START DATA SHOWN

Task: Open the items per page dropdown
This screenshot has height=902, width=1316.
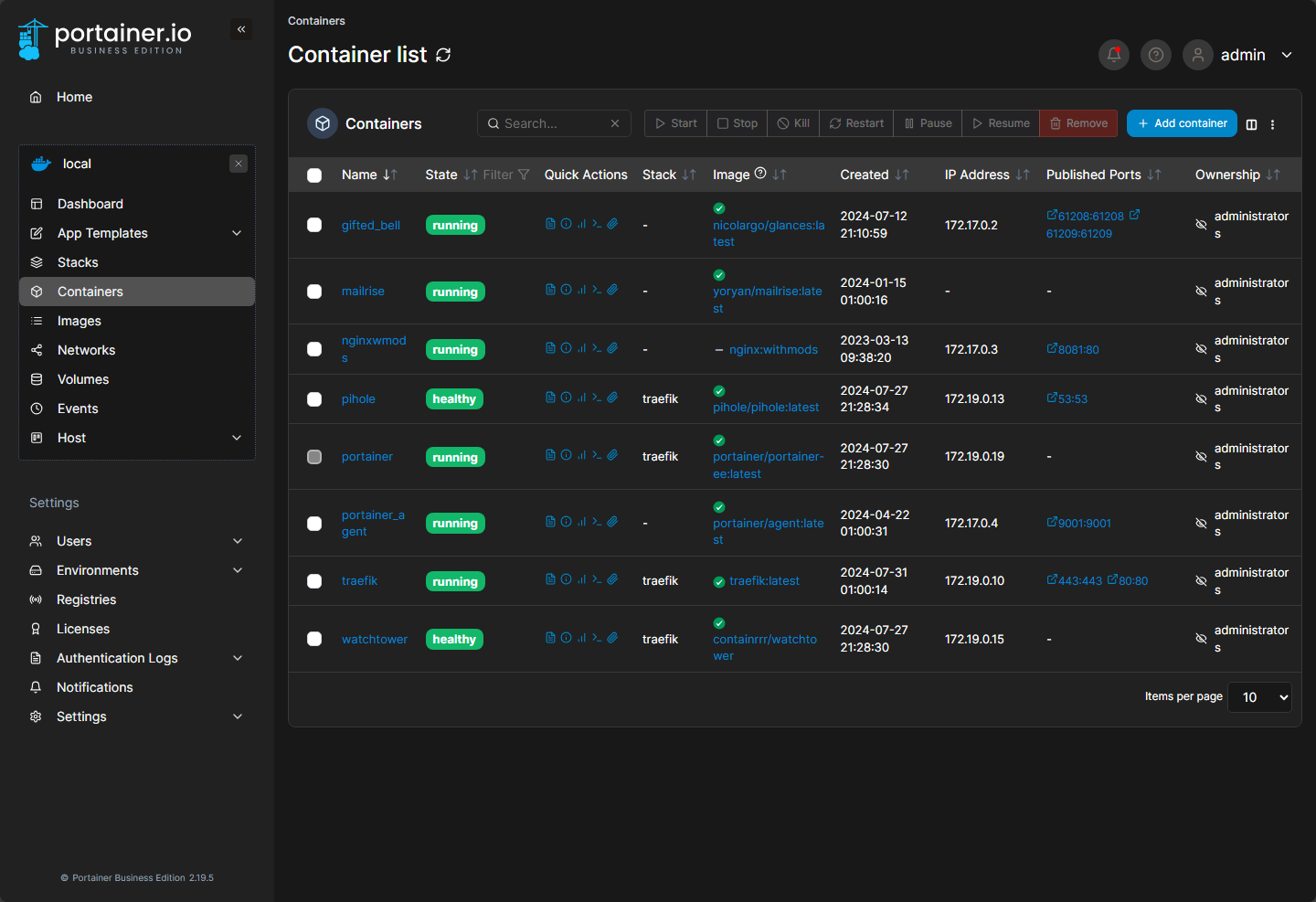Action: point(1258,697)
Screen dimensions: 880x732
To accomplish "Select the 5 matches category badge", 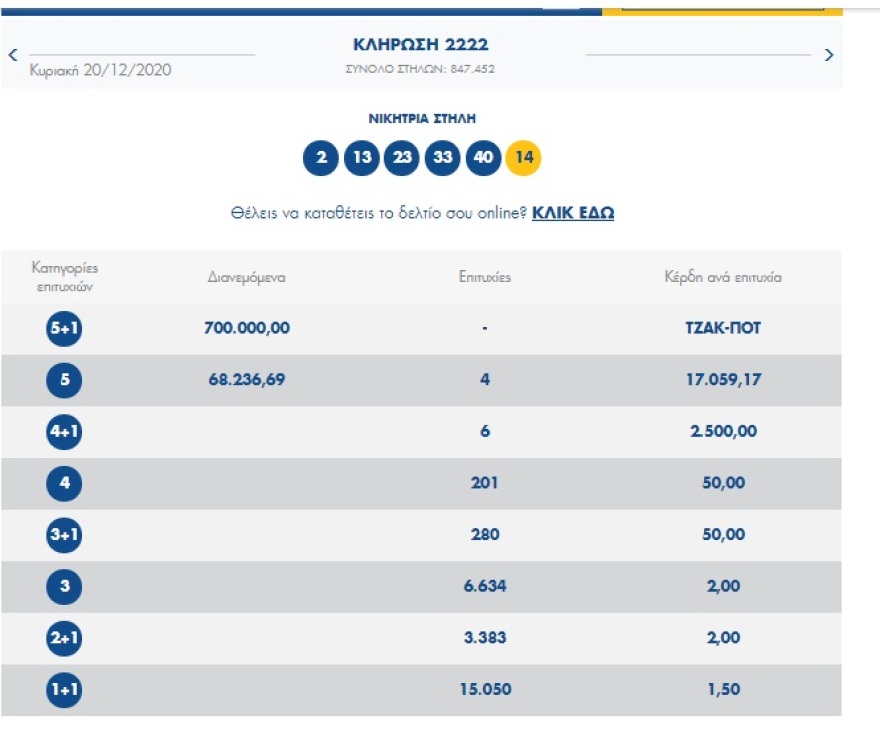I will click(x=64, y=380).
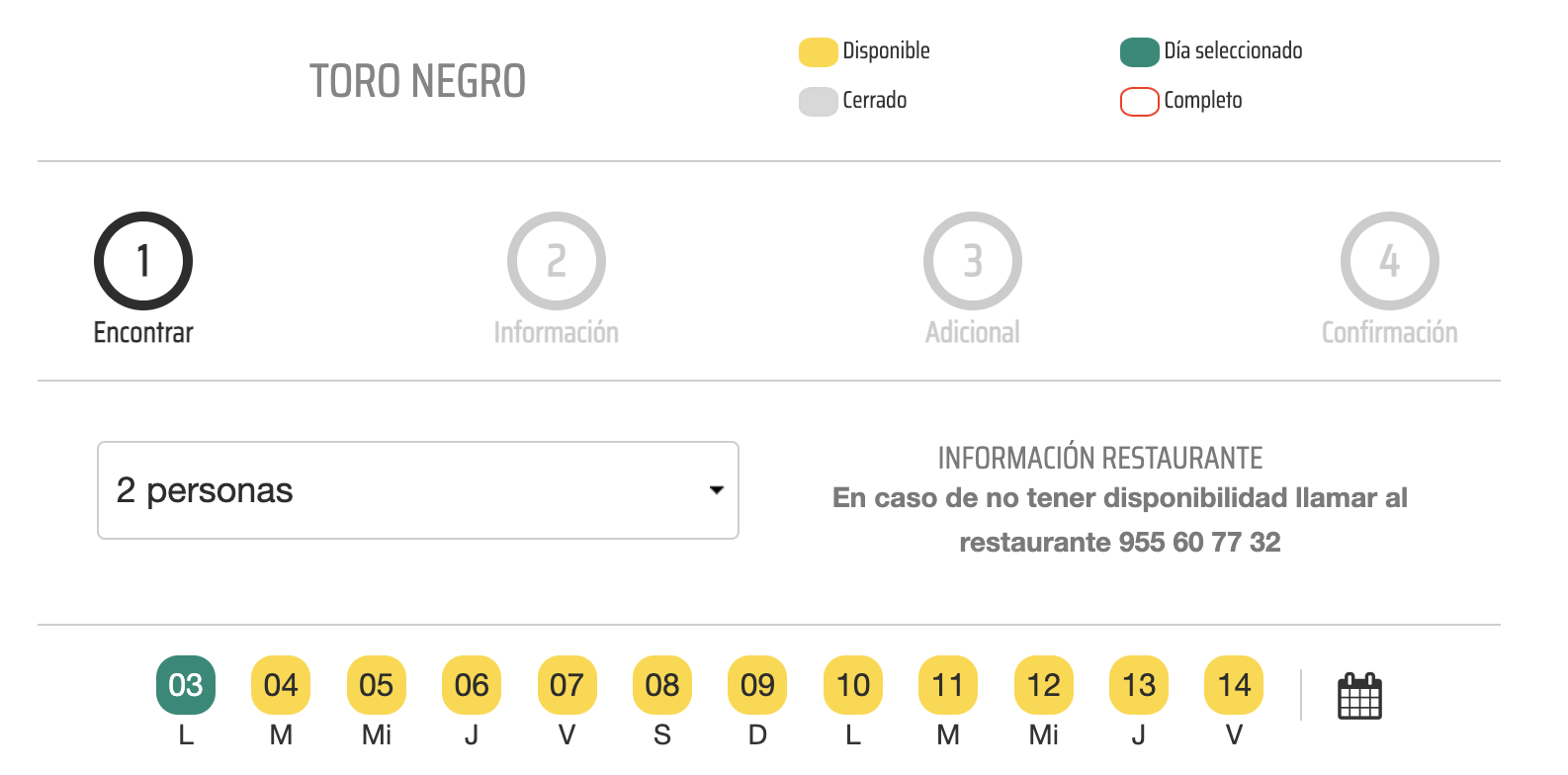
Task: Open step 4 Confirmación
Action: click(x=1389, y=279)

END DATA SHOWN

Give again, word for word, every line from the top of the entries above to the line holding "Screen dimensions: 880x732", both included. Leave the pictures out.

▶ TASK RESULT
Task: Open the items per page dropdown
This screenshot has height=902, width=1316.
Action: point(1258,697)
Screen dimensions: 880x732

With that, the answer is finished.